Any concerns? Holden paused. “My eyes have been watering.”

“When did that start?”

“I think since birth.”


The doctor asked if he did any activities. “Yeah,” Holden said. “I went sledding.” I clarified that he meant regular sports or clubs and mentioned that he plays soccer. The doctor asked what position. Holden stared at him. “What do you mean?” After a brief explanation of the various positions from the doctor, Holden decided, “defense.” He does not, in fact, play defense. They all still run in clumps.


As the doctor finished the exam, Holden lay back on the table and said, casually, “Did you know you grow in your sleep?” The doctor said he hadn’t heard that, but that sleep does help with your health. Holden immediately demonstrated, pointing his feet straight up. “If you sleep like this,” he said, “you’ll grow.”


The doctor glanced at me, nodded once, and said, “YouTube.”


After the doctor left, it was time for his flu shot.

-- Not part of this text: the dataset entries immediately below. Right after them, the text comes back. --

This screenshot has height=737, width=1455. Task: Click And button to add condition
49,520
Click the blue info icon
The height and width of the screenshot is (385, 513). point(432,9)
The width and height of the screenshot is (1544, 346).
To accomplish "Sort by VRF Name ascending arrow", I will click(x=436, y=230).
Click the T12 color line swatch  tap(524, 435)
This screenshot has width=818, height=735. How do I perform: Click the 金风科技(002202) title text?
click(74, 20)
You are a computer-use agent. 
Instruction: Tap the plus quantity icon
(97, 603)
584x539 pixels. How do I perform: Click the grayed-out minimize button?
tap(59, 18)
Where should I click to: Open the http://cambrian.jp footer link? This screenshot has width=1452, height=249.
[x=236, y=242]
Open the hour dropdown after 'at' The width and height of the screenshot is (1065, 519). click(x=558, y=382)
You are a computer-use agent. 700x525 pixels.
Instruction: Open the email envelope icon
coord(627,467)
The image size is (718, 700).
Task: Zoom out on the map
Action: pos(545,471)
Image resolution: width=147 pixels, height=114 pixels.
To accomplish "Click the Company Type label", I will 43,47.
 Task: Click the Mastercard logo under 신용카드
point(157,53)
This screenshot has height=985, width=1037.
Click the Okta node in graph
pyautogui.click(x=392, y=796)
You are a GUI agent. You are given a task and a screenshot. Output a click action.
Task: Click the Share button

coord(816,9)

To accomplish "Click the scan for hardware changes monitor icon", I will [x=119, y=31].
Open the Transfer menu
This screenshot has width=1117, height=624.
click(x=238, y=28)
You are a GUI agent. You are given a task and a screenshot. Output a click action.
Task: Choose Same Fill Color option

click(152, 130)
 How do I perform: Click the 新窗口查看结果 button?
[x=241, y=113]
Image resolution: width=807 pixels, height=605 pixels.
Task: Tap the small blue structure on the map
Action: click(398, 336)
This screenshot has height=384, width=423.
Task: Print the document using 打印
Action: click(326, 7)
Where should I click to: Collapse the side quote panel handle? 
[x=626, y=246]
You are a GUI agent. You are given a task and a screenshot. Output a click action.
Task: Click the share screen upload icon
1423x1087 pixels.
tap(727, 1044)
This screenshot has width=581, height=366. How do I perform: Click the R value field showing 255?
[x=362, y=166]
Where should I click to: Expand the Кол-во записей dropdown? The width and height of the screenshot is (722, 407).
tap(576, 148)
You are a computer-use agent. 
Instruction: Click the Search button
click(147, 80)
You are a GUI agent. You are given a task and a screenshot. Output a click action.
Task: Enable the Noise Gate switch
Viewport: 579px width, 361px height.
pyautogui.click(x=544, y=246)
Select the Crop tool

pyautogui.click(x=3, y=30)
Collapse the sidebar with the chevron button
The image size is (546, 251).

Holden did not want a flu shot.


What followed took twenty minutes, a nurse, a medical assistant, a bubble machine, and me slowly running out of dignity. There was screaming. There was crying. There was flailing of the arms. There was outright, indignant refusal.


Finally, desperate, I said, “I’ll buy you Robux if you get your shot.”


Holden stopped crying immediately. He looked up at me and said, “How much?”


He tried to negotiate for one hundred dollars.

We settled on twenty.


This post is part of my One-Minute Memoir series — short reflections on small moments that still manage to say something big.